Go line by line through the listing below and copy those that hold "highlighted".

<<<<

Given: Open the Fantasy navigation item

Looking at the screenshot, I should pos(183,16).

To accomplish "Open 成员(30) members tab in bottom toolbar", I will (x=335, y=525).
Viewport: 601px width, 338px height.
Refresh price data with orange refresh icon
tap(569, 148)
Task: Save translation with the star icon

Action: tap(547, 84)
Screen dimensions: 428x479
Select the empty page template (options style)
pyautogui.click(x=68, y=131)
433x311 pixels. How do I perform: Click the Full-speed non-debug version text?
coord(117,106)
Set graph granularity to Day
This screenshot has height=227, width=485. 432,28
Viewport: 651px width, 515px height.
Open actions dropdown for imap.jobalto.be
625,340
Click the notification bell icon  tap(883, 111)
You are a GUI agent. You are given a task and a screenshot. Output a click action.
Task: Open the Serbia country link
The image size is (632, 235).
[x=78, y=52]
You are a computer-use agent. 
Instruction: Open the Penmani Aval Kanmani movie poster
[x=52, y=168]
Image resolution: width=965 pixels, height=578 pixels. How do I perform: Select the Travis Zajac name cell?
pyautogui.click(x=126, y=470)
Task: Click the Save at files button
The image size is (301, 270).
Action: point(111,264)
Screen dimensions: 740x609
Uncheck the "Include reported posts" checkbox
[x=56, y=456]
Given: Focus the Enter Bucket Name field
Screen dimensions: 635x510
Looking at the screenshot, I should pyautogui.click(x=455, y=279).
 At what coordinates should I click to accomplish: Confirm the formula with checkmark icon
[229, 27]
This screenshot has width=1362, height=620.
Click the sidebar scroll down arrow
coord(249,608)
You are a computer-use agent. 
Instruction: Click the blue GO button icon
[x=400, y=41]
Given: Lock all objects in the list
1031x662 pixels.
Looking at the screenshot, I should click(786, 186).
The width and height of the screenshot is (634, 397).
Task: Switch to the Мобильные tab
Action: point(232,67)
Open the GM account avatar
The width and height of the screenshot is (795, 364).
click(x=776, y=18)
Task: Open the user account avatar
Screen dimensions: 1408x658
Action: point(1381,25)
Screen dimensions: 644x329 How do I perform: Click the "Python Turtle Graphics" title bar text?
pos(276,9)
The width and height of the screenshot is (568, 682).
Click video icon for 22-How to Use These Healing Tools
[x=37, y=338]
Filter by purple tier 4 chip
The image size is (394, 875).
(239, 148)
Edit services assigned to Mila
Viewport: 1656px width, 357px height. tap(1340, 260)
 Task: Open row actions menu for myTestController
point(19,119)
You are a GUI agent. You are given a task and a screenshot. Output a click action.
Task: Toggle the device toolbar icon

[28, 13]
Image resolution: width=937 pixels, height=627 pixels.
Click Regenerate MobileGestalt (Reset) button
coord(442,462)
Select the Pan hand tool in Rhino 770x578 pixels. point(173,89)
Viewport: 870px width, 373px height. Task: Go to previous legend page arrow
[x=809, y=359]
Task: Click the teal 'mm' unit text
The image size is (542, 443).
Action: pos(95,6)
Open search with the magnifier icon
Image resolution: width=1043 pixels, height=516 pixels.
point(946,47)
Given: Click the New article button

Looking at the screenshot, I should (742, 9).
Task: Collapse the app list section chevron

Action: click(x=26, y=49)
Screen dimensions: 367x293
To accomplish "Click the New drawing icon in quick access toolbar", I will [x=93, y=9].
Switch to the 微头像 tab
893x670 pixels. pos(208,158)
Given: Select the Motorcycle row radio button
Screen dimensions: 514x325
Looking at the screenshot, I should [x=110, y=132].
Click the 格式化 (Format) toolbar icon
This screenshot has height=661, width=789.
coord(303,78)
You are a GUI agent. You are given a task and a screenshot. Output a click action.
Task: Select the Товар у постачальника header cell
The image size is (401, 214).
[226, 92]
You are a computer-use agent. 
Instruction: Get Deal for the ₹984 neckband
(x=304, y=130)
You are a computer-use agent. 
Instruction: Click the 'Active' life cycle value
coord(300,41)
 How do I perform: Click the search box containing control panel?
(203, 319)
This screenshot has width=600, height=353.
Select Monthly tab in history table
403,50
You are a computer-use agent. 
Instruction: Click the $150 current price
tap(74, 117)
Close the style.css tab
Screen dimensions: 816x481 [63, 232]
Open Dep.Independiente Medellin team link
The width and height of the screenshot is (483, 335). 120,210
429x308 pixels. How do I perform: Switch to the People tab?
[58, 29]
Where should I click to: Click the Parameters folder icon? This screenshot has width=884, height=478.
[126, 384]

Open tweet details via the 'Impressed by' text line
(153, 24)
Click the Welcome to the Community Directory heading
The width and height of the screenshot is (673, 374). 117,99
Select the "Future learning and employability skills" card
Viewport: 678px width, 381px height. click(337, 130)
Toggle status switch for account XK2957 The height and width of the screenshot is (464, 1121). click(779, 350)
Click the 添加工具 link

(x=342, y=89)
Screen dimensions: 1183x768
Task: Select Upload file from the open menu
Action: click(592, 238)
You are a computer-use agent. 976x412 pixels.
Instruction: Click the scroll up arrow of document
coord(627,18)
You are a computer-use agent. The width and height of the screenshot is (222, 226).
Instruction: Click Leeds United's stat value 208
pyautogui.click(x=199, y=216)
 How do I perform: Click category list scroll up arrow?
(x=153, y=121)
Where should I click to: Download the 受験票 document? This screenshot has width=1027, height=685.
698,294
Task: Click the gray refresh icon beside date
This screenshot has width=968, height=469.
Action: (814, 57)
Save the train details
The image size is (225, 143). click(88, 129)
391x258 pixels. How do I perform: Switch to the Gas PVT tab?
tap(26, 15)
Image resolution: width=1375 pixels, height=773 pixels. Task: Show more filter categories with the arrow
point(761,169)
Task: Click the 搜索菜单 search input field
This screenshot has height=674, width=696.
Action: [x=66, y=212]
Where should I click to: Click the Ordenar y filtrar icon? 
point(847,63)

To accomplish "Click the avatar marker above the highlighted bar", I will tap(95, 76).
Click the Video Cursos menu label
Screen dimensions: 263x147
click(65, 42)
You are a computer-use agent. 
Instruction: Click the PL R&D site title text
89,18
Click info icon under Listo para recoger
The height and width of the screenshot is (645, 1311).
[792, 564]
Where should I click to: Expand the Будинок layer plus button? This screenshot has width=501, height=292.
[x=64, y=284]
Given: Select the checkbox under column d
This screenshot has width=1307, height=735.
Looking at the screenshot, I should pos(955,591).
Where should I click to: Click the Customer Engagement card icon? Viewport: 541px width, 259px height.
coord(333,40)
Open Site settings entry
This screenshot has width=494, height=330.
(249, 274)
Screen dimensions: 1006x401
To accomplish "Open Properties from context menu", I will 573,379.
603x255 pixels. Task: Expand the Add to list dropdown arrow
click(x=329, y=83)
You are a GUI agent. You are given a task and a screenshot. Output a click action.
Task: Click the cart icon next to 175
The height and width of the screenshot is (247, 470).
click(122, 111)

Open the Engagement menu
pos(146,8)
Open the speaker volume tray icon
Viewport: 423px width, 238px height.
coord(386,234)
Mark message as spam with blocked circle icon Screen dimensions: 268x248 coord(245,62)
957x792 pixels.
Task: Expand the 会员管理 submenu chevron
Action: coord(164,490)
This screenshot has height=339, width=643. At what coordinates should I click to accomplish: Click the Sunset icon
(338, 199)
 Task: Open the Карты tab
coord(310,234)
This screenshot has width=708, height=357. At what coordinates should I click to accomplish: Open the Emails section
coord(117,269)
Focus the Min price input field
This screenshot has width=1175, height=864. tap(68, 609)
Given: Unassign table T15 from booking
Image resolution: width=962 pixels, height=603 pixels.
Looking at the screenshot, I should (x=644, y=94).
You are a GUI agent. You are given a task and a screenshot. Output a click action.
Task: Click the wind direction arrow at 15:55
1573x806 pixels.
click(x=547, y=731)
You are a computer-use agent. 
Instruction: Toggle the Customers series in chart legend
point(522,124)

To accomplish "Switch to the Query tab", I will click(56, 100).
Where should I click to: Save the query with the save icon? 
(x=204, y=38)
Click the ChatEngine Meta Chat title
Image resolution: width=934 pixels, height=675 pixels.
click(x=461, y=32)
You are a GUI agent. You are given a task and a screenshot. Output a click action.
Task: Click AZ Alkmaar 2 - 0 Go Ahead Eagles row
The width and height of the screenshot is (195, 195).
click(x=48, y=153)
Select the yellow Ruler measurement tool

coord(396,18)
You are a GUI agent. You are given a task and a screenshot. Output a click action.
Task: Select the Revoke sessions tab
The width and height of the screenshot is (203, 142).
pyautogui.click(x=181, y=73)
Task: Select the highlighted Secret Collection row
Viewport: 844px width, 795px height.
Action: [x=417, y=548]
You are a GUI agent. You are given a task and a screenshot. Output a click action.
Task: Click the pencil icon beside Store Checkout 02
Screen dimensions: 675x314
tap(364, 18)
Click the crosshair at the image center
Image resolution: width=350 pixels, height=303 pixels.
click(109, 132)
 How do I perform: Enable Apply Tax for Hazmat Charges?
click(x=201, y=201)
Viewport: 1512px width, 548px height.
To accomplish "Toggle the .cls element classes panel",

>>>>

## Solution for this problem
To accomplish "Click the avatar marker above the highlighted bar", I will tap(95, 76).
Task: Select the highlighted Secret Collection row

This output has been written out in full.